I spent time that spring trying to use AutoGPT for real tasks, not demos. The gap between what the demos showed and what actually worked was large.

The fundamental problem was reliability. A task that required ten sequential steps was reliable only if each step had high reliability. If each step had a 90% success rate, a ten-step task succeeded 35% of the time. In practice, the success rate of individual agent steps was often lower than 90%, and agent tasks often required more than ten steps. Long-horizon autonomous tasks failed most of the time.

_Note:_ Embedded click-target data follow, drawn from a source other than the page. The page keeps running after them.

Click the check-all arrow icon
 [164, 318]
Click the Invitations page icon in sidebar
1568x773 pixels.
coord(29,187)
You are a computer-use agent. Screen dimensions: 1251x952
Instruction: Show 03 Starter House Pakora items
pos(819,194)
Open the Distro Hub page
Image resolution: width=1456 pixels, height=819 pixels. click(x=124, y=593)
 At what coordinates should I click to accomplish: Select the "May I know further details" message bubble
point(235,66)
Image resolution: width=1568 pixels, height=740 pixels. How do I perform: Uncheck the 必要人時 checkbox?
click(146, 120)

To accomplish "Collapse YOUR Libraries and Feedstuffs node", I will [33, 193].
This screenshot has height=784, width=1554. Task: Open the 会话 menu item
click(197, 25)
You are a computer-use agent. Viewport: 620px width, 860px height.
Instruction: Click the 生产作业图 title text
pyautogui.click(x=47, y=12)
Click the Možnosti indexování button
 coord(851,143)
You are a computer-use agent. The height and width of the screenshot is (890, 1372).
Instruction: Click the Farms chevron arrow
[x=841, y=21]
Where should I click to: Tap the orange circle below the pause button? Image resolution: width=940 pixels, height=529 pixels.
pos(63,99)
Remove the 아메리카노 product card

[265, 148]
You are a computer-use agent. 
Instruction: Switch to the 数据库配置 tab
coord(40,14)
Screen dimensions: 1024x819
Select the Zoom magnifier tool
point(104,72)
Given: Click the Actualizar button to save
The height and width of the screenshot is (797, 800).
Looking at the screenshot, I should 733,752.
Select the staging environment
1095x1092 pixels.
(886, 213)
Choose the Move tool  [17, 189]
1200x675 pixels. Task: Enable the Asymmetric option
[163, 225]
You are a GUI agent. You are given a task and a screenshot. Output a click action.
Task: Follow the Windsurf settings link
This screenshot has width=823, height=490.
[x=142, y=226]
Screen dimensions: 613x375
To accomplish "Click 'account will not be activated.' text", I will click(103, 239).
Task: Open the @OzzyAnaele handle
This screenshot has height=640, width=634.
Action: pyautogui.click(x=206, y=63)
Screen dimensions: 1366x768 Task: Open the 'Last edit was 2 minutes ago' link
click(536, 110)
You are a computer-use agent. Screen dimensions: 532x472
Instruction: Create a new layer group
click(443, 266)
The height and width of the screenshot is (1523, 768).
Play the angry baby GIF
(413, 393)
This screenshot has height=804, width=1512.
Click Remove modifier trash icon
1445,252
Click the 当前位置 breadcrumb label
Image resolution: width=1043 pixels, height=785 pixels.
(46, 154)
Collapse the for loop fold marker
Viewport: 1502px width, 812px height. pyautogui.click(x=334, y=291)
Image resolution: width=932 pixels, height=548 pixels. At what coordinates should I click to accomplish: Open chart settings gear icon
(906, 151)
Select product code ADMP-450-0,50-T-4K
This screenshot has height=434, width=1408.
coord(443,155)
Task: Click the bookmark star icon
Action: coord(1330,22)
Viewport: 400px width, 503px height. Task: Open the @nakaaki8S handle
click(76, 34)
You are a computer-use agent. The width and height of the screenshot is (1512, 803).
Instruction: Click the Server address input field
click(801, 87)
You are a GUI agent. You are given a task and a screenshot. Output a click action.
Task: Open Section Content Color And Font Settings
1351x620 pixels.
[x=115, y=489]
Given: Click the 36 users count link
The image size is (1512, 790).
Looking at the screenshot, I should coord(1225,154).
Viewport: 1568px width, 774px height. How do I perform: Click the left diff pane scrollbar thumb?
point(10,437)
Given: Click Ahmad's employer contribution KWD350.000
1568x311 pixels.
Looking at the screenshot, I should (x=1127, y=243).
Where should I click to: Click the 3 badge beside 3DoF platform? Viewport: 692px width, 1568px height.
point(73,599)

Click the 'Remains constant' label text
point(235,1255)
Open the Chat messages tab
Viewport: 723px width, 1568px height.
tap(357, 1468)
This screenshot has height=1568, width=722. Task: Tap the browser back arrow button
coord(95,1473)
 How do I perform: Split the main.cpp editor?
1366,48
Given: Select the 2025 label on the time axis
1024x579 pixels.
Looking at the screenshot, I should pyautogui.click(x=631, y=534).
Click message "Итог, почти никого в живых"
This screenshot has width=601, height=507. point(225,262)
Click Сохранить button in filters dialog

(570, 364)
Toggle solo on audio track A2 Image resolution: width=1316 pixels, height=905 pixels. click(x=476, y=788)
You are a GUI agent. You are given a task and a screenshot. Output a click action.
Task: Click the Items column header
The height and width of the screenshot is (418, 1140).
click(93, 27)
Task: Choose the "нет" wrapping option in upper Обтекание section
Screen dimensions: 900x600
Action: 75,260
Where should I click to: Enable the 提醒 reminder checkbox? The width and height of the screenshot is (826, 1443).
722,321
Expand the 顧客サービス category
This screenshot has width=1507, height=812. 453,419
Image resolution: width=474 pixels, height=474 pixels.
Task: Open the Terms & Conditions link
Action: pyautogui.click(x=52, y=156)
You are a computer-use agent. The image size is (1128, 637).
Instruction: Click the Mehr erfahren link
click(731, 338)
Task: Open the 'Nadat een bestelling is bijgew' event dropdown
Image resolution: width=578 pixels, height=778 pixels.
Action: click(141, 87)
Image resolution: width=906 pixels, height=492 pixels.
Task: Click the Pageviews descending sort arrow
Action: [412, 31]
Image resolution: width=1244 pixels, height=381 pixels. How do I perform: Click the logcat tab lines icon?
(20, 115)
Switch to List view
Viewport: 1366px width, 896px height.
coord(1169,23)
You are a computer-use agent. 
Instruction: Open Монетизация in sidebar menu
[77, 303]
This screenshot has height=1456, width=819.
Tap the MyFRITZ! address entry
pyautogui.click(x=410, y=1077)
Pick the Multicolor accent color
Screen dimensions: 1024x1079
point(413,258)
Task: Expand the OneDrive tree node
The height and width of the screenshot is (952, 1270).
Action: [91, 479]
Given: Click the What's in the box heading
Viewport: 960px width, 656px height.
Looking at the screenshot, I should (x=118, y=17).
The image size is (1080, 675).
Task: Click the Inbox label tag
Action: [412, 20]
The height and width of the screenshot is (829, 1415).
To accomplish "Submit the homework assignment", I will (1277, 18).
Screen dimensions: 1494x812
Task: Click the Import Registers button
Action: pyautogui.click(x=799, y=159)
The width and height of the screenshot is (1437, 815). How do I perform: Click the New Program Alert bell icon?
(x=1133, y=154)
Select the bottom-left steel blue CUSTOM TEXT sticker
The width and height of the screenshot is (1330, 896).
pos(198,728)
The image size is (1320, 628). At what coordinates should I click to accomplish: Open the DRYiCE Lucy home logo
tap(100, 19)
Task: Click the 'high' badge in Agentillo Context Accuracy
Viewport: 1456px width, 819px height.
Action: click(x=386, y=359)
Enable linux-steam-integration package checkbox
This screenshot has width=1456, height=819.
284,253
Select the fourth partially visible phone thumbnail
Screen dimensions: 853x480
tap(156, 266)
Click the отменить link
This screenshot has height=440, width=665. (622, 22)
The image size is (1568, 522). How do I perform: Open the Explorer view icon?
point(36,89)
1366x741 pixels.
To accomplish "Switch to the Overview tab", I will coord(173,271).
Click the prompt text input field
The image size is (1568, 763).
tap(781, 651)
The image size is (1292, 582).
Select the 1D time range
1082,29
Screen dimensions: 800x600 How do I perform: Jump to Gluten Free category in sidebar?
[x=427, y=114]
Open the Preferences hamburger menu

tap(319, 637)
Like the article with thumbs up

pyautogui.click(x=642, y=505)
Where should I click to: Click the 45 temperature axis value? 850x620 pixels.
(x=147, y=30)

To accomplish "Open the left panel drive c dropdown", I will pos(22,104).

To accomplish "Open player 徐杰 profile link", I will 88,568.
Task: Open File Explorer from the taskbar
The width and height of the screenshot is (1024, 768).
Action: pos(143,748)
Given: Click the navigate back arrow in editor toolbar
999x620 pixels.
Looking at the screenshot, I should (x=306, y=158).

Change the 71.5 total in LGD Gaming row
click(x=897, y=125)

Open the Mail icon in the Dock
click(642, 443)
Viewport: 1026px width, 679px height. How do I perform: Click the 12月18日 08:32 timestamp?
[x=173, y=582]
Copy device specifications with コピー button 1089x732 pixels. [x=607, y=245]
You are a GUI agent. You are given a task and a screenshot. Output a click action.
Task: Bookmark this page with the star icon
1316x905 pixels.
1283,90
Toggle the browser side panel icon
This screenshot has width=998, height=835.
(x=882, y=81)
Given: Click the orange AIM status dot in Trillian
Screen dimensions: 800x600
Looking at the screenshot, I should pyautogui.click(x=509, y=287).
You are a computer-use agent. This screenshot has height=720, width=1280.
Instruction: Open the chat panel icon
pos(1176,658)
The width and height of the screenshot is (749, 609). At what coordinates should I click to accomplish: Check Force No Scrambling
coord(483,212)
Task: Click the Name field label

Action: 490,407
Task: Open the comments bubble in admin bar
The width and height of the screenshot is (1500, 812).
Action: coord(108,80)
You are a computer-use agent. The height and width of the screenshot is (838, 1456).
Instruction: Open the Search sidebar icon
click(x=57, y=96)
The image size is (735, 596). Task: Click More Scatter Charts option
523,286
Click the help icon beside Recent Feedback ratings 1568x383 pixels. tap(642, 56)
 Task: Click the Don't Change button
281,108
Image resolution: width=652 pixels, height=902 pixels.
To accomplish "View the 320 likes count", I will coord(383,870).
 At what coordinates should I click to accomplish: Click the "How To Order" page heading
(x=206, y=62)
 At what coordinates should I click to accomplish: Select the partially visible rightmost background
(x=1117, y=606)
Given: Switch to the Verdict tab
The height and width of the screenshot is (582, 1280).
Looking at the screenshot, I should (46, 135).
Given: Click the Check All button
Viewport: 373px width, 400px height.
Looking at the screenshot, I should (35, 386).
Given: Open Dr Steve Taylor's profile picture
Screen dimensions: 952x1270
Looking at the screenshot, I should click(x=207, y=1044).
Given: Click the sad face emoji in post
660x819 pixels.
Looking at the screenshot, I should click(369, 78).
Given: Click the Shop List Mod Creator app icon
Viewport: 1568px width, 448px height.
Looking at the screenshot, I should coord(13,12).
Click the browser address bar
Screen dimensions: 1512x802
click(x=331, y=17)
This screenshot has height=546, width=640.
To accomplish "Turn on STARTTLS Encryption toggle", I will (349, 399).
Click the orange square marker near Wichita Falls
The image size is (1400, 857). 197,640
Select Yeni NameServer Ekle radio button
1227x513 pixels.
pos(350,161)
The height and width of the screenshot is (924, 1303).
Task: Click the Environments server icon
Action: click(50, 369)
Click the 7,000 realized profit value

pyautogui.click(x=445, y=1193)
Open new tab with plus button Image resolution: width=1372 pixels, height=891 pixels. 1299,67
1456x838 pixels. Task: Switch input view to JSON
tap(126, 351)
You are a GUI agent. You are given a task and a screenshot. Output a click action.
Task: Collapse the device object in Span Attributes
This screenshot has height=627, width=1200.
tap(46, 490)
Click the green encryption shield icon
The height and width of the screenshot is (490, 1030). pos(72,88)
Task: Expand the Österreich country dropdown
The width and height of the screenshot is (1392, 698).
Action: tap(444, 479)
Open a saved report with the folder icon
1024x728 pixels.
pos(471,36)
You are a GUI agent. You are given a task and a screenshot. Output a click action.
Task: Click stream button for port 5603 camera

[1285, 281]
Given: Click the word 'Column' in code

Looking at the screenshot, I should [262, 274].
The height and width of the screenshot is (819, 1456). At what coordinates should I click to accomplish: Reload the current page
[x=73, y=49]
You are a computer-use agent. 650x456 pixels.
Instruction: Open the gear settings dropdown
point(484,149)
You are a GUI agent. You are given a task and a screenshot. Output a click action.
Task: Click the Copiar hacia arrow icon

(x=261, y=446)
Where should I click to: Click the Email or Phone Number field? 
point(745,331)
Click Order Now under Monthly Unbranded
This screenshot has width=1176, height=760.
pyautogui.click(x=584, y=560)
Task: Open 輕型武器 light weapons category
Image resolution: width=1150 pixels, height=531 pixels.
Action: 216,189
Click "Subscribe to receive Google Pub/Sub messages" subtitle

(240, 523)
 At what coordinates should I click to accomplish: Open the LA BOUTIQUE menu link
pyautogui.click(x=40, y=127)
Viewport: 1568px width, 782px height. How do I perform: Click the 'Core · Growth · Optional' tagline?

The failure modes were also unpredictable. An agent might interpret a subtask incorrectly and pursue something that looked reasonable from its perspective but was not what you wanted. Without human oversight, these errors compounded. The agent would make a wrong decision, build subsequent decisions on that wrong decision, and produce outputs that were confidently far from what was needed.

The cost was significant. Running an autonomous agent that made dozens of LLM calls to complete a task cost meaningful money in API fees. The tasks that worked reliably with agents were often tasks that could be done with a single well-crafted prompt at a fraction of the cost.

What did work in 2023 was agents with narrow, well-defined scopes. A code review agent that examined a pull request and identified issues. A data extraction agent that processed documents with a defined format. An agent that automated a specific, well-understood workflow. The constraint was essential: narrow scope, defined success criteria, human oversight for anything consequential.

The lesson from 2023's agent experiments was that the enabling technology was real but the engineering challenges of making agents reliable, cost-effective, and safe were not solved. The research investment in agentic AI was enormous and the 2024 and 2025 improvements were significant. But in 2023, the honest answer to "can we use agents for this?" was usually "not reliably, not yet".